# Enabling a Excel file damaged or disabled by a Microsoft Office system program.



## Kajay (Jan 25, 2009)

I am using MS Office 2007 and Win Vista (Home) OS. When I try to open one of my excel file it shows the following error message:

"The document "kajay.xlsx" caused a serious error the last time it was opened"

Below that error message there is a button named "Show Help". when i click on "Show Help" it shows the following message:

"This error may appear if you attempt to open a file marked as damaged or disabled by a Microsoft Office system program. Each time an attempt is made to open the file ? even if the file was recovered or repaired ? will cause this error to appear and other currently open files or programs to suspend.

The file is in the Disabled Items list because, in previous attempts to open the file, it has caused the program to fault or shut down more than once.

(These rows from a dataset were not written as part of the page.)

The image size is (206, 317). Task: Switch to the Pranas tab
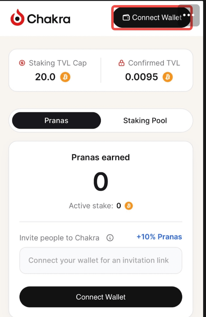click(56, 121)
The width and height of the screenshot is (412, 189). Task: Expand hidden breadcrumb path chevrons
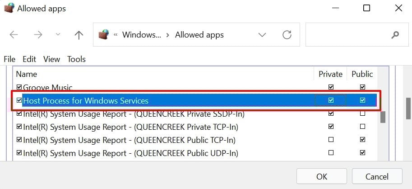click(x=116, y=35)
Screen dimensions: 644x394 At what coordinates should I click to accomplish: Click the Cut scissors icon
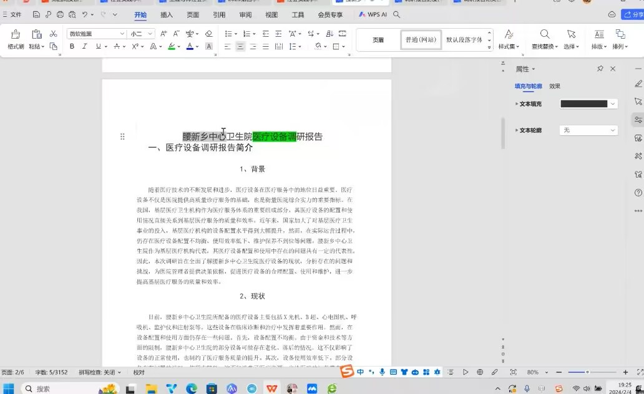[x=54, y=34]
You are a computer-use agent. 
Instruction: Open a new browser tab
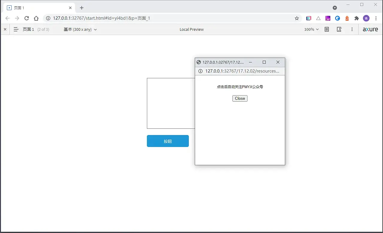82,8
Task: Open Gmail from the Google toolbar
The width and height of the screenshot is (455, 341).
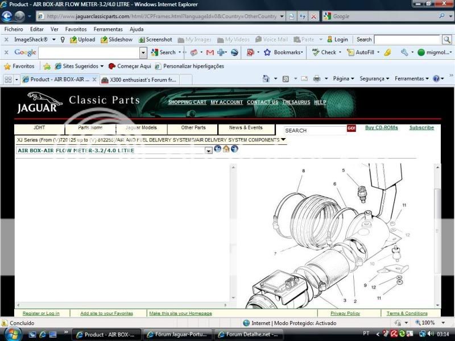Action: coord(210,52)
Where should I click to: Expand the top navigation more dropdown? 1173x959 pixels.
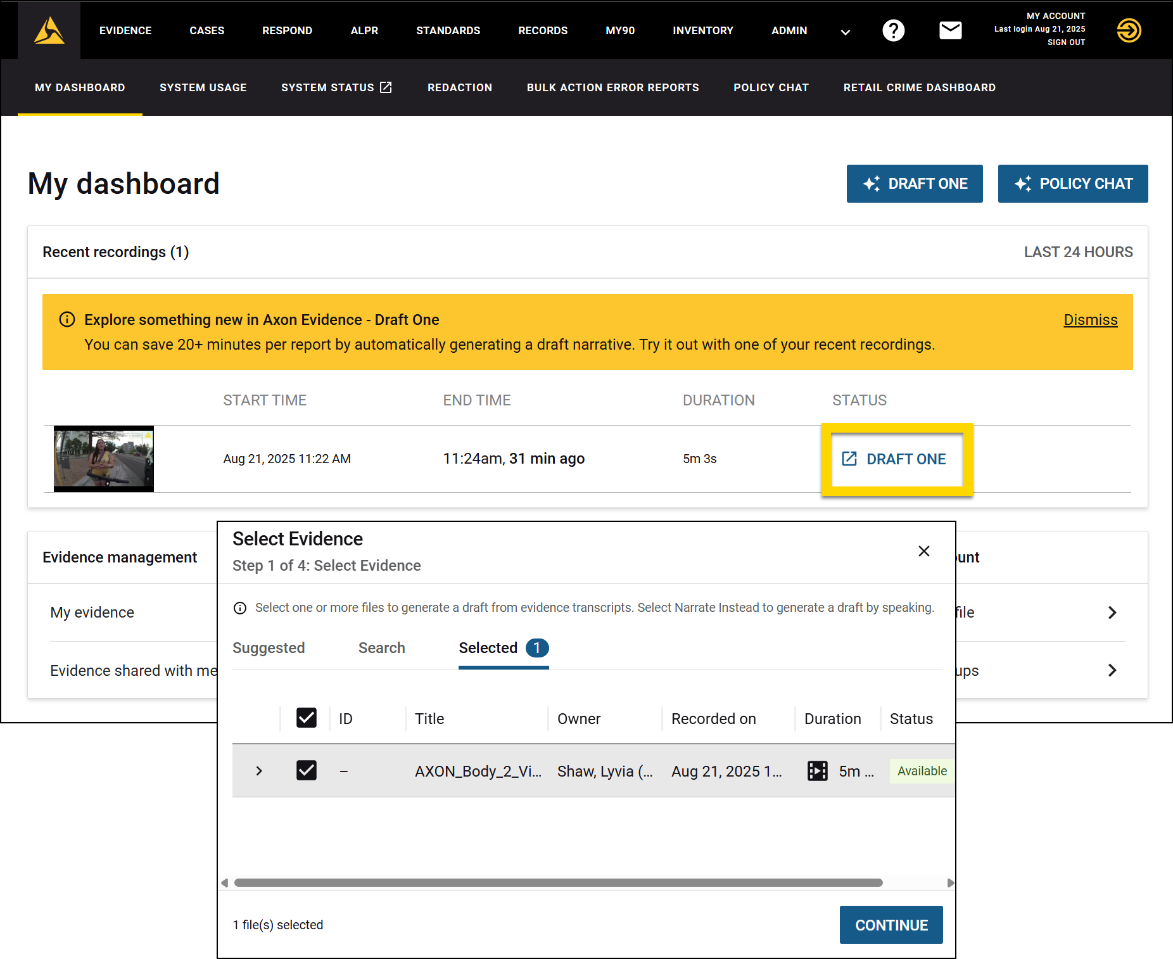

Microsoft Access, Microsoft Excel, Microsoft PowerPoint, and Microsoft Word: If the file was properly recovered, replaced, or deleted, you can remove the file from the list of disabled files (re-enable the file) by clicking the Microsoft Office button, and then clicking <Application Name> Options. In the Manage list, click the arrow and select Disabled Items, click Go, and then select the disabled item that you want to re-enable."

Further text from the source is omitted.